Que reste-t-il de l’effort de production sans précédent lancé durant la pandémie de Covid-19 ? En 2021, les CDMO bénéficiaient d’un coup de projecteur inédit à l’occasion de la crise sanitaire, avec la production du vaccin à ARNm. Deux ans plus tard, les volumes record demandés pour faire face aux campagnes de vaccination massives ont fait long feu. Et poussent les sous-traitants à s’adapter.
Dernier en date, Recipharm a annoncé l'arrêt de ses activités sur son site de Monts, en Indre-et-Loire, à partir du deuxième trimestre de 2025. Appartenant au groupe suédois depuis 2007, le site emploie 225 personnes et est spécialisé dans le fill & finish, c'est-à-dire les opérations de remplissage, en conditions aseptiques.
L’entreprise a justifié cette décision de fermeture par le fait que « les importantes initiatives entreprises n'ont pas produit les résultats escomptés et ne garantissent pas une viabilité économique suffisante pour le site. » En creux, c’est bien l’important contrat avec la biotech américaine Moderna qui est dans le viseur. Recipharm faisait partie des entreprises retenues par la biotech américaine pour réaliser le remplissage de son vaccin à ARNm contre le Covid-19.
Au point de pousser la CDMO à investir sur son site de Monts pour « améliorer les processus de production » et embaucher une soixantaine de personnes supplémentaires. L’usine avait, en outre, reçu une aide de 15 millions d’euros de l’État dans le cadre du plan France Relance. Un financement qui n’a pas suffi à rendre le site compétitif. « Malgré ces efforts, les résultats en termes de normes de qualité ne sont pas à la hauteur des attentes du groupe. Les arrêts de production nécessaires pour assurer une fabrication conforme demeurent trop fréquents », explique la CDMO dans un communiqué.

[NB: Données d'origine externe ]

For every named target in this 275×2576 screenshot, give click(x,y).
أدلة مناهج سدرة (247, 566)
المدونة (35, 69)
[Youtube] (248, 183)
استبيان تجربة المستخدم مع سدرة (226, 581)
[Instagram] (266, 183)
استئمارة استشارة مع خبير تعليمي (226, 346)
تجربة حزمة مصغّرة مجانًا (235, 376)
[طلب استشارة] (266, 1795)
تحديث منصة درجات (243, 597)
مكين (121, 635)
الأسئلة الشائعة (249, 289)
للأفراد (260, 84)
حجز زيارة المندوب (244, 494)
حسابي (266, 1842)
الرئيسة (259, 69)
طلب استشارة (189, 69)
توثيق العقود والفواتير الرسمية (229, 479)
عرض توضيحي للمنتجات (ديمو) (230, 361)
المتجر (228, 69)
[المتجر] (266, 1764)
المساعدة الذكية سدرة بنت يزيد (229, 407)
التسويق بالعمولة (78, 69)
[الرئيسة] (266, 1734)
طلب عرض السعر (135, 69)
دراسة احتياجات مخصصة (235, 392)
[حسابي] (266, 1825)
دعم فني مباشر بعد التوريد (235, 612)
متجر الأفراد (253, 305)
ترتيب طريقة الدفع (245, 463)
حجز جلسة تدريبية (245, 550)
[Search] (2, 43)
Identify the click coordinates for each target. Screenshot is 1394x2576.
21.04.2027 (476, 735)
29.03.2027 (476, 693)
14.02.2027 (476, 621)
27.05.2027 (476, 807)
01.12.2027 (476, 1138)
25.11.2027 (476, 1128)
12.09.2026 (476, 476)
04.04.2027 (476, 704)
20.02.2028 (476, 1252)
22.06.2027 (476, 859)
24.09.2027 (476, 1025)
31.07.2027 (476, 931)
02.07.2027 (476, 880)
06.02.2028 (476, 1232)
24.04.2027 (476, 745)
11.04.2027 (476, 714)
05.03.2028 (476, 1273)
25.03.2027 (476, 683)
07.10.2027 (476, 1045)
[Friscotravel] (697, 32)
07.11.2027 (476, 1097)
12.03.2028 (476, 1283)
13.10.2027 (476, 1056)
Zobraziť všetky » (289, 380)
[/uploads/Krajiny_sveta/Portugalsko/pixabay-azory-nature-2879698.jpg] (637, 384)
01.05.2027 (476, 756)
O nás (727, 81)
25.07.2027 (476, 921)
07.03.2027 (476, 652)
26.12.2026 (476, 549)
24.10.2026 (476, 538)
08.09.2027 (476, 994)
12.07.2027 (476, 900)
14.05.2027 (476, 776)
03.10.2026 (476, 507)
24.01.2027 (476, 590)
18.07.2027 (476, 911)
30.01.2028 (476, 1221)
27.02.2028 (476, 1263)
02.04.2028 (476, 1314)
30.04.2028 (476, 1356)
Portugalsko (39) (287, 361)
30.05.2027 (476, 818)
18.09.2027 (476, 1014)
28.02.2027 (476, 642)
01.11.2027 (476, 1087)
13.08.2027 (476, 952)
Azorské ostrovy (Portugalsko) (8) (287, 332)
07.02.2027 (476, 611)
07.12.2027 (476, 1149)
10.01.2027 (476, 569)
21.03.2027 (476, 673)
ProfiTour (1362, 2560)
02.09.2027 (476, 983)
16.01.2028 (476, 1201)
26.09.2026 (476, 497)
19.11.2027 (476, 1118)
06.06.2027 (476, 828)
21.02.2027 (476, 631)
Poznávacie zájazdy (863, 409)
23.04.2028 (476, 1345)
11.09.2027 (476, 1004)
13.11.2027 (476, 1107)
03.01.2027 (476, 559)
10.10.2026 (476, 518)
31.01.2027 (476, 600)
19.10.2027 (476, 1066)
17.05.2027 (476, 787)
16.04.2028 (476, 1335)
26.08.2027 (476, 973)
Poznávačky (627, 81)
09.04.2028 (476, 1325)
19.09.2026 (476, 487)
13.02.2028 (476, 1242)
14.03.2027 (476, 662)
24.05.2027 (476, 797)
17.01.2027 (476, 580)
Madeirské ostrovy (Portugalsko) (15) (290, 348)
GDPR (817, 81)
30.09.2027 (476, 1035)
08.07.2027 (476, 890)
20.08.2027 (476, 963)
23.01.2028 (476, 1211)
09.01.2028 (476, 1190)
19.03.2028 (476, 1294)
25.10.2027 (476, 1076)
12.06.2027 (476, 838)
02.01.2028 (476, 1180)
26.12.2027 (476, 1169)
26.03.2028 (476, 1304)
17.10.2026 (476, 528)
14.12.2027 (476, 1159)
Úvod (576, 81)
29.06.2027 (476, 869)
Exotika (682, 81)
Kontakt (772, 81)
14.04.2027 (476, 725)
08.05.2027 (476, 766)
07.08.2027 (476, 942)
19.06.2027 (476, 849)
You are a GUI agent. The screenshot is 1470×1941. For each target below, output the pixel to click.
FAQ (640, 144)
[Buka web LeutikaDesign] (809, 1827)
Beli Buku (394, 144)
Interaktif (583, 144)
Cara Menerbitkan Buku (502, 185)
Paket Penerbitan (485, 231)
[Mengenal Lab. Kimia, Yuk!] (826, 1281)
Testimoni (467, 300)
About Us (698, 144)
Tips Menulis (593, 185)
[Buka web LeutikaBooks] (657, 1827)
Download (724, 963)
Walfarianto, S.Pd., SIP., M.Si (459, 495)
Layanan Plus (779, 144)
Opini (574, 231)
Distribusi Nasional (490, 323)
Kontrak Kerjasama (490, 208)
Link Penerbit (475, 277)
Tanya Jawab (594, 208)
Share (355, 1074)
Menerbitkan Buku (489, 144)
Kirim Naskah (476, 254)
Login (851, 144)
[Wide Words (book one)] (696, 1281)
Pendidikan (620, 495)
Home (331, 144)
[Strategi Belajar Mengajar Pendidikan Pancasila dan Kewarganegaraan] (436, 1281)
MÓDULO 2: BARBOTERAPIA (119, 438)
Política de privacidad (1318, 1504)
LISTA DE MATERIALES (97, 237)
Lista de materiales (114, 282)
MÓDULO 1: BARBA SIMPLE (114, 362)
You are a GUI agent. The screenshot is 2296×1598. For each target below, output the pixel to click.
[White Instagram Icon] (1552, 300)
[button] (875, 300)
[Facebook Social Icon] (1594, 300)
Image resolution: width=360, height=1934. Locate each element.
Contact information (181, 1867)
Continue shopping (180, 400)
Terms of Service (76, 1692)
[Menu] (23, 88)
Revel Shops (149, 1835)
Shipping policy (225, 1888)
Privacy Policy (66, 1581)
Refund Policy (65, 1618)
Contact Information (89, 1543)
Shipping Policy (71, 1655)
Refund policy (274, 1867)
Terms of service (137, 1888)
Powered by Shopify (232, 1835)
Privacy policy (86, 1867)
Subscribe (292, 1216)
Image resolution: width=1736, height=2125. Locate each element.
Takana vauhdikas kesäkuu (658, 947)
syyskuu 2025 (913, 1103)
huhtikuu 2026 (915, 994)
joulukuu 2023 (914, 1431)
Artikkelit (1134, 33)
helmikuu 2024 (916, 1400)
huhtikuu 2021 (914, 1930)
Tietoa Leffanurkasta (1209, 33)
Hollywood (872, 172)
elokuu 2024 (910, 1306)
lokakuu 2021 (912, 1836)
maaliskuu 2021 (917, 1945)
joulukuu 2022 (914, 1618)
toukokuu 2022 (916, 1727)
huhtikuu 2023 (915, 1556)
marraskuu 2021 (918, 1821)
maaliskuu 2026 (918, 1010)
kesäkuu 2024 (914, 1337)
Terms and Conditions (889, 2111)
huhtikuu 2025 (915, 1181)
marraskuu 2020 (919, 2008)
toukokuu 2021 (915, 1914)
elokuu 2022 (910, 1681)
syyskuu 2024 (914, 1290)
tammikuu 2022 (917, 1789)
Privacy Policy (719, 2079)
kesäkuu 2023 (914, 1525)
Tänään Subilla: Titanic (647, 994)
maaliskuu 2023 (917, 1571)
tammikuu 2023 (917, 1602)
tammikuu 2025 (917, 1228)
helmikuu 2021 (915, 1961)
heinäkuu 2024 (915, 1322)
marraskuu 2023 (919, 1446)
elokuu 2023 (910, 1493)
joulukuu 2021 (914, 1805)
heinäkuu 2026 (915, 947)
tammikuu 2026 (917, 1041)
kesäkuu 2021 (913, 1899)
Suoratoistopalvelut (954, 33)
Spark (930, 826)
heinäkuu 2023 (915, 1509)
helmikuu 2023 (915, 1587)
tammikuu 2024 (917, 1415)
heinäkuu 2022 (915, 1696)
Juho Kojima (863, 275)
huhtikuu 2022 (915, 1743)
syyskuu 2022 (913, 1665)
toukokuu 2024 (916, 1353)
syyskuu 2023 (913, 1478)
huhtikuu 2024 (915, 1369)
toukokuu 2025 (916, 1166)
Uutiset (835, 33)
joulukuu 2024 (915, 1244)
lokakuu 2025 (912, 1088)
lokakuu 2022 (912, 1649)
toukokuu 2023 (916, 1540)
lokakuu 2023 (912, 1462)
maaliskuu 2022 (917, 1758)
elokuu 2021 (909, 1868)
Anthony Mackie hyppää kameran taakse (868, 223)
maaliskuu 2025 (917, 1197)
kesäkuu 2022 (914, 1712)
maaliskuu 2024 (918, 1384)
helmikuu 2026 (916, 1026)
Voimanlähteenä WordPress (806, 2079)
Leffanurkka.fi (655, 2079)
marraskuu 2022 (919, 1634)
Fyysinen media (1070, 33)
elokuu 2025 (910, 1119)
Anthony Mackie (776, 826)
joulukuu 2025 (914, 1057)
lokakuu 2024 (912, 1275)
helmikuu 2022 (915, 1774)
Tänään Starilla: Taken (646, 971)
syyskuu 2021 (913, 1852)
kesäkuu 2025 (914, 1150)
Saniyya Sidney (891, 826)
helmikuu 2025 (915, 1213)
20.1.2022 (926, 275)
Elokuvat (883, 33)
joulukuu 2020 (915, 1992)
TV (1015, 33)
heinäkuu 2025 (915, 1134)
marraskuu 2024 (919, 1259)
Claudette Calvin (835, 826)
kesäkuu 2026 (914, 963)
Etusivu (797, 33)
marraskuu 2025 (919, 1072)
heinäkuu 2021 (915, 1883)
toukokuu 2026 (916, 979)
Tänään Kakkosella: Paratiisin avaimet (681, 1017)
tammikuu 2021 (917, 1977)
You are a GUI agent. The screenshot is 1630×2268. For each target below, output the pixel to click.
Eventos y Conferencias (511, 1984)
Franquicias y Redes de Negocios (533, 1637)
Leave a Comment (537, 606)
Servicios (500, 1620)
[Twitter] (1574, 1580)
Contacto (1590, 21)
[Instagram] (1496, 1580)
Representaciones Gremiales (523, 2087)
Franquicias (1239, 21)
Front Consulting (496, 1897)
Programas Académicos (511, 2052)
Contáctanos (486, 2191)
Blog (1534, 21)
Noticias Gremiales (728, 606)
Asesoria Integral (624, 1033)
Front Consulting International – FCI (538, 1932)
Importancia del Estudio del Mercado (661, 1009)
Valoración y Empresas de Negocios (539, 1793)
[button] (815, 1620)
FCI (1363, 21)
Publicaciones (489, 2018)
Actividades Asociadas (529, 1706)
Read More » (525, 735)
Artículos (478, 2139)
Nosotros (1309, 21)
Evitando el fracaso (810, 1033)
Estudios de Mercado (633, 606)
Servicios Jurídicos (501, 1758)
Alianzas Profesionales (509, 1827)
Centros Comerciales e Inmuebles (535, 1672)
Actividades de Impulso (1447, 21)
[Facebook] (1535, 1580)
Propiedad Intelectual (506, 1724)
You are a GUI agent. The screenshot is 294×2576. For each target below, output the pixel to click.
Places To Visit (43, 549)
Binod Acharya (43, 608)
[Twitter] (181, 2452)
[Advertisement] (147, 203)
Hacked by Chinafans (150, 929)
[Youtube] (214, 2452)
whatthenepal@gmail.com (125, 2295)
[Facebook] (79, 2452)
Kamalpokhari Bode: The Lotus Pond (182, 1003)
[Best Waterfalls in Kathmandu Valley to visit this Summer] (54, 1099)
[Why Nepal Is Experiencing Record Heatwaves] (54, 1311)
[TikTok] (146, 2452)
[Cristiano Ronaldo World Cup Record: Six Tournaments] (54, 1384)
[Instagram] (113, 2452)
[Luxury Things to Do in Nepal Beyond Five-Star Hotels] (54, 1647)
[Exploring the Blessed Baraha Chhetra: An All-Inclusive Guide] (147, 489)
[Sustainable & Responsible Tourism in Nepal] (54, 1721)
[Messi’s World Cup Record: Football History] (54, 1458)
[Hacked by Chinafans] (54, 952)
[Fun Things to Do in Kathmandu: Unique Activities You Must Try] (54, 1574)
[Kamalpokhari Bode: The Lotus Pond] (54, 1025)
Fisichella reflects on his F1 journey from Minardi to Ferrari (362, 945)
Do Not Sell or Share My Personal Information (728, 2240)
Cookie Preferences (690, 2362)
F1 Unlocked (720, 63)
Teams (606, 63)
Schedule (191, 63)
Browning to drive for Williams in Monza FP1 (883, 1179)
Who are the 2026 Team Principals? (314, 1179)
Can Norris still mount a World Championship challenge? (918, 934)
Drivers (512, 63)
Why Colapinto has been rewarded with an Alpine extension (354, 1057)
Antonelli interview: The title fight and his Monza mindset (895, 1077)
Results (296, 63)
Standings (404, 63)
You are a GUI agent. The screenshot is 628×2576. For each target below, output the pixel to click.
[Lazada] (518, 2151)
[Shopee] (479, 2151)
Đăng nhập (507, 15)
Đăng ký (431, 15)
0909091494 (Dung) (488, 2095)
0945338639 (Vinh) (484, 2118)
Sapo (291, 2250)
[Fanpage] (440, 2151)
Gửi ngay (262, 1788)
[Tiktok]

La mauvaise santé du site n’est pas nouvelle. Déjà l’année dernière, le site tournait au ralenti, à raison de quatre jours par semaine d’activité et d’un jour de chômage partiel pour ses salariés. Pour le syndicat FO, majoritaire sur cette installation, cette décision résulte « d’erreurs stratégiques ». « Dans une vision très court-termiste, Recipharm a tout misé sur Moderna et a délaissé ses autres clients. À cela s’ajoutent des problèmes techniques sur la ligne consacrée à Moderna, qui ont généré des problèmes de cadence et des défauts de fabrication », précise Grégoire Hamelin, secrétaire de l’UD FO 37.
Un paysage CDMO affecté
Il faut dire que Moderna a revu son modèle industriel depuis 2020. La biotech avait d’ailleurs récemment rompu certains accords de production, avec des CDMO comme Lonza, pour réinternaliser une partie de sa production. Mais l’évolution des capacités de Moderna, initialement dépourvue d’installations industrielles d’envergure, n’est pas la seule explication à la baisse de recours à la sous-traitance.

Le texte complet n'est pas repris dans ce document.